##### Passage provided

What do we know of this?
PATRICK SNELL, CNN CORRESPONDENT: Yes, we're still trying to piece this one together. It seems, as you detail there, Becky, the chain of events started after he played that game for his club, Milan, against Rome. And they -- they won the game at the Stadio Olimpico in the Eternal City.
And it was reportedly during the flight home, back to Milan, he was seen chatting, laughing, joking away with teammates, and then was just basically taken ill during the flight, reportedly, with -- with vision issues and basically just not feeling well, taken to hospital. He spent the last two nights, Becky, we understand, in hospital.
And then, within the last hour, these reports from Ansa referring to go the mini-stroke.
And that's really all we know. We've had nothing official from Milan right now. We have heard reports that their club are hopeful he's going to be back in action after the forthcoming international break. So that's a good sign in itself.
The team is on a Champions League this week in Belarus. And before the team left to play that game against BATE Borisov, one club official was quoted as saying that Cassano is said to be calm and recovering. So that's a really good sign...
SNELL: -- in terms of the recovery for Cassano -- Becky.
ANDERSON: And, of course, we wish him the best.
Thank you for that, Pat.
Sergio Garcia, meantime, making a comeback in golf over the past two weeks.
What has suddenly sparked him into life again?
SNELL: I think it's a realization, Becky, you know, he's no longer el nino, the -- the child. He's 31 years of age now. He'd fallen way down the world rankings. He's still not won a major. He did once tie for second at the British Open. That was...
ANDERSON: Are you happy?
SNELL: -- he finished outright at second place in 2007. But he's got his best years ahead of him, in theory, if he can make things starting to gel. And, you know, a three year title drought, then two wins in his homeland in the space of seven days. What a boost. It allows him to qualify for events this week in Shanghai, as well.
And he must just be wondering, Becky -- or wishing, I should say, that the season is about to start rather than about to end, because he's in that kind of form. If he was a ma -- if there we are a major up and coming a week or so from now, he would surely be one of the favorites. He's in red hot form right now.
But it certainly bodes well for Garcia with next season just around the corner.
SNELL: The Masters, of course, is in April.
So, again, great to see. He's a popular character. And I know there are certainly a lot of European golfers wishing him all the best, as well - - Becky.
ANDERSON: Yes, absolutely.
All right, thanks for that.
"WORLD SPORT" coming up in just about an hour's time. More from Patrick then here on CNN.
Well, there is plenty more to come on CONNECT THE WORLD before that.
This hour, calling it a day -- the retiring president of the European Central Bank speaks to my colleague, Richard Quest, about the creation of the euro.
Then, seven billion and counting -- what our new population marker means for you and your kids.
And it is a thriller night -- we're marking Halloween with a big interview with the man who inspired Michael Jackson's most famous music video clip.

##########
##### Supplied entries

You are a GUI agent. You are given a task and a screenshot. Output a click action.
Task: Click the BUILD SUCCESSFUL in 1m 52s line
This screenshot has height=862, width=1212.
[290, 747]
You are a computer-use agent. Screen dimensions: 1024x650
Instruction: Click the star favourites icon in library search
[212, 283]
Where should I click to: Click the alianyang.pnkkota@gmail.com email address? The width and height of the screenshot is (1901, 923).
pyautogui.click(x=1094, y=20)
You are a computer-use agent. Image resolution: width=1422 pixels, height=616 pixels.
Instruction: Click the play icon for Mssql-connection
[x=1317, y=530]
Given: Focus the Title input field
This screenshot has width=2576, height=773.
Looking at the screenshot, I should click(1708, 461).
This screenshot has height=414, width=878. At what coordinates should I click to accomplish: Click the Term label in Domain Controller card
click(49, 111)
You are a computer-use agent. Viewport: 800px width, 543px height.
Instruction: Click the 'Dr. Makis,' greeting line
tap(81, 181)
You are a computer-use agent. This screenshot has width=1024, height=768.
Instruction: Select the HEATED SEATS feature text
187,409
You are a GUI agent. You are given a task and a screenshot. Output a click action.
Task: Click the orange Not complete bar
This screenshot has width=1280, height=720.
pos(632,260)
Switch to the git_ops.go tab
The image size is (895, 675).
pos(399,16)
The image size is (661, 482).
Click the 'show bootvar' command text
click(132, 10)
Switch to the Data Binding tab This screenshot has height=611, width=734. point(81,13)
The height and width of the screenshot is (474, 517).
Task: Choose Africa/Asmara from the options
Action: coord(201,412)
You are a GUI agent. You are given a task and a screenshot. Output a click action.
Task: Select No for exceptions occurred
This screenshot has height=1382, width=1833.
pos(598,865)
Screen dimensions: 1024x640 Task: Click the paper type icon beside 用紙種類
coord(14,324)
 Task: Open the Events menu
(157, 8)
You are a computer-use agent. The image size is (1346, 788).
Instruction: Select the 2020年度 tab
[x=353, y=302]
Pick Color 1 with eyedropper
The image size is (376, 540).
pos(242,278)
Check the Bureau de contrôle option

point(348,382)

##########

__Problem__:
Continue the CNN broadcast transcript on Antonio Cassano and Sergio Garcia, picking up after its final line.

__Answer for this exercise__:
ANDERSON: A very warm welcome back. Just before half past nine in London, this is CNN, the world's news leader, and CONNECT THE WORLD, here from London. I'm Becky Anderson. Let's get a check of the main headlines for you this hour.
The final minutes ticking down, NATO's mission in Libya. In about a half hour's time, NATO's military operations there will be officially over. The alliance today declared the mission a great success, saying it saved countless lives.
Washington is pulling funding for UNESCO after the UN's cultural and science agency voted to accept the Palestinians as a full member. Palestinians call it a victory for their rights. The US, though, and Israel say the move hurts the peace process.
Ten people have been killed in a suicide bomb attack outside a UN compound in Afghanistan. Local government authorities say a full truck of explosives blew up near the compound in the city of Kandahar.
A video purportedly from the Anonymous hacker cartel is taking on Mexico's Zetas drug cartel. The video threatens to expose people with links to Zetas. CNN can't confirm the video's authenticity, and a contact within Anonymous was not able to verify it. An analyst, though, says it does appear authentic.
Greek citizens will be asked to vote on whether the country should adopt a new EU aid deal. Prime minister George Papandreou has announced a referendum on the package, which was agreed at a meeting of European leaders last week.
Those are your headlines this hour.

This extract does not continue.